In a RENX.ca column a couple of years ago, I asked the question “are we at risk of becoming tenants in our own country?” Some would have us think so, at least in overheated urban markets like Toronto and Vancouver, but I still find more questions than answers whenever I dive into this increasingly complicated subject.
Earlier this month, the Union of B.C. Municipalities tabled 32 recommendations designed to fix the homeownership and rental crisis across Metro Vancouver and beyond. The union’s recommendations target a number of things, including speculative buying by both domestic and foreign investors.
It’s the dynamic of this mob of foreign investors, vilified for allegedly looking to avoid taxes and launder money, that I find most interesting. As a “gateway” city, it only goes to figure Vancouver would attract a disproportionate share of foreign investment versus other Canadian cities, and what community doesn’t like an influx of fresh capital?
However, that is not the case if the activities of these investors only serve to drive housing prices and rental costs through the roof. Many are also accused of using trusts and shell companies to hide their identity and dodge the 15 percent foreign buyers tax implemented to cool the market.
The Eye-Opener of Fu Vs. Zhu
In January, the Vancouver Sun reported on a B.C. Supreme Court case (Fu vs. Zhu) in which two wealthy Chinese families squared off in public about their dealings went sour, unveiling not one but seven different migration scams related to real estate.
Their transgressions included pretending to spend time in Canada to meet residency requirements, hiding real estate ownership (the two families had together purchased three multimillion-dollar properties in Vancouver), illicit money laundering, and misusing provincial migration programs in P.E.I. and Manitoba.
This case raises plenty of questions about how we attract immigrants and what property rights we grant to those with landed immigrant status. Whether a foreign buyers tax is working in a city like Vancouver or Toronto is only part of the issue.
It raises broader questions about what kinds of communities we want to have and what barriers people face to live close to where they work. This elevates the issues around urban housing beyond the realm of municipal government to the provincial and federal levels.
One can only shake one’s head at how we leave ourselves open to such foreign mischief as if it’s a fire sale on Canada’s prime urban real estate. And yet, that archaic piece of legislation known as The Indian Act still prevents Status Indians on reserves from owning the land on which they live.
Assets on reserve aren’t subject to seizure under legal process, which makes it extremely difficult or impossible to borrow money to purchase on-reserve assets by the very people who live there. Not even matrimonial property laws apply to assets on a reserve.
But, I digress.
How much impact, really?
Despite examples like Fu vs. Zhu, and the insistence from influential groups like the Union of B.C. Municipalities, it’s still not clear to me now much speculative buying and shady dealings by foreign investors really is having a significant impact on the housing crises faced by some of our major cities.
Sure, there can definitely be localized impact in extreme examples where a foreign buyer snaps up a new condo building and doesn’t rent the units, but despite the stories about such “zombie” buildings, how common is this?
Would it be materially significant if it accounted for five percent of the buying activity in the market?
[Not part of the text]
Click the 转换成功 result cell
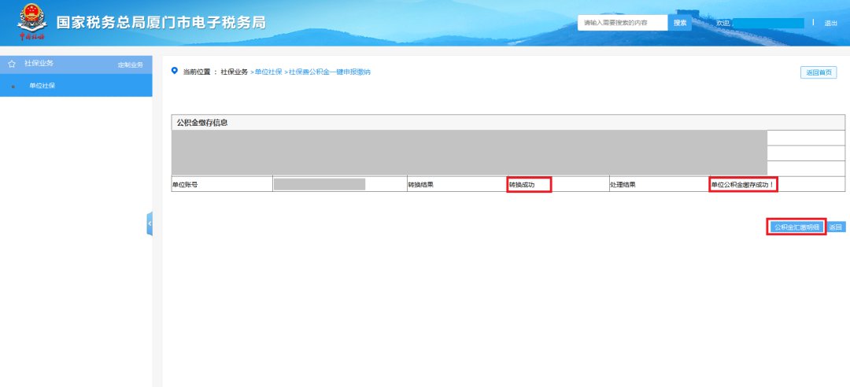850x387 pixels. coord(528,185)
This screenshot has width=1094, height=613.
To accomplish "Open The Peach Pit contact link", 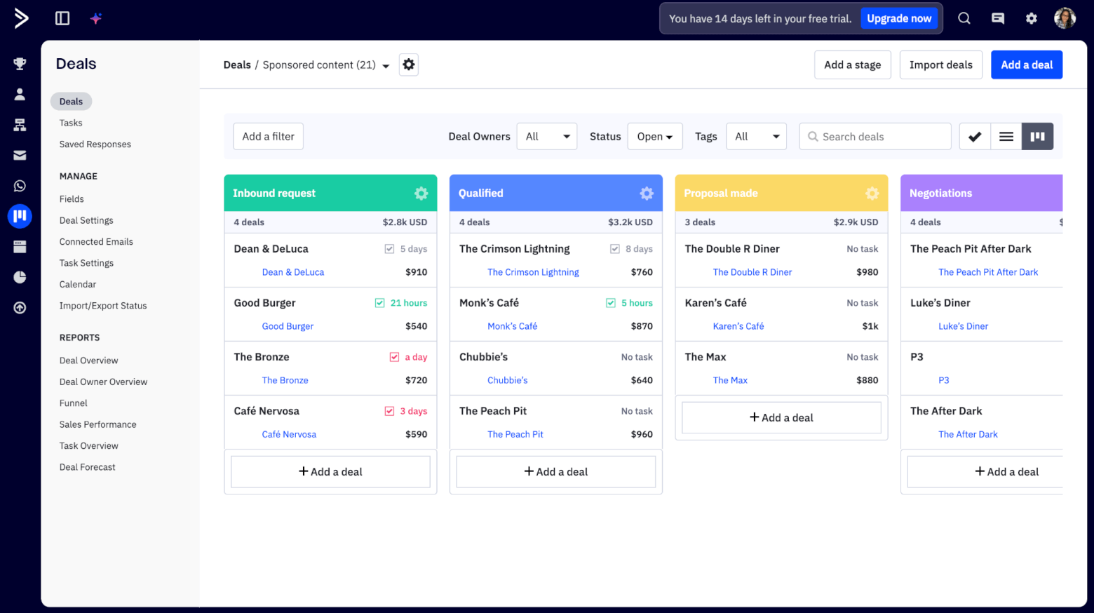I will (515, 434).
What about eight percent?
The CMHC-StatsCan report
Before the holidays, Statistics Canada and the CMHC released the results of a joint study to find some perspective.
Not surprisingly, the biggest slice of “non-residential” ownership is found in the downtown condo markets. In Vancouver, it’s 7.9 percent, in Toronto, 7.2. But when we look at the residential market as a whole for each city, the average is only 3.4 percent for Toronto and 4.8 for Vancouver.
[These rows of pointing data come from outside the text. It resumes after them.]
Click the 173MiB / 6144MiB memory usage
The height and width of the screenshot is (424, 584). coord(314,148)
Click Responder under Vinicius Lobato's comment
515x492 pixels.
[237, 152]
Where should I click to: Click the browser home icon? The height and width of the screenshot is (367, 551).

The report noted the foreign ownership taxes instituted in both cities may be shifting attention elsewhere – Montreal has seen its level of non-residential condo ownership jump by 54 percent in the past year, though the percentage remains low, at 1.7 percent.
But, in most of Canada’s 14 other largest cities, the percentages of non-residential ownership is less than one percent.
So is this whole issue of foreign ownership really just isolated to specific areas of Vancouver and Toronto? And even then, is it really a substantial contributor to the ongoing issues with affordability and availability across those metro areas?
Whatever the answer, we can and should do more at a provincial and federal level to address the loopholes in our immigration, migration and tax policies that invite exploitation. But whether that will make a noticeable difference in how easy it is to buy a house in a particular city remains to be seen.
Not a new issue in real estate
I am always reminded of the Prince Edward Island experience. No one from outside the province, even if they’re Canadian, is allowed without specific permission to purchase more than five acres of property or 165 feet of shoreline.
If they want to, they must apply to P.E.I.’s Island Regulatory and Appeals Commission. This commission will then make a recommendation to the provincial cabinet, which ultimately rules on the application.
What led the Garden of the Gulf to impose such restrictions? It began way back in the 1700s when these properties were allocated to supporters of King George III by means of a lottery. Ownership of the land remained with landlords in England. Island settlers couldn’t gain title to land on which they worked and lived (just like those Status Indians on reserve today).
I’ll let you decide if there’s a lesson to be learned there.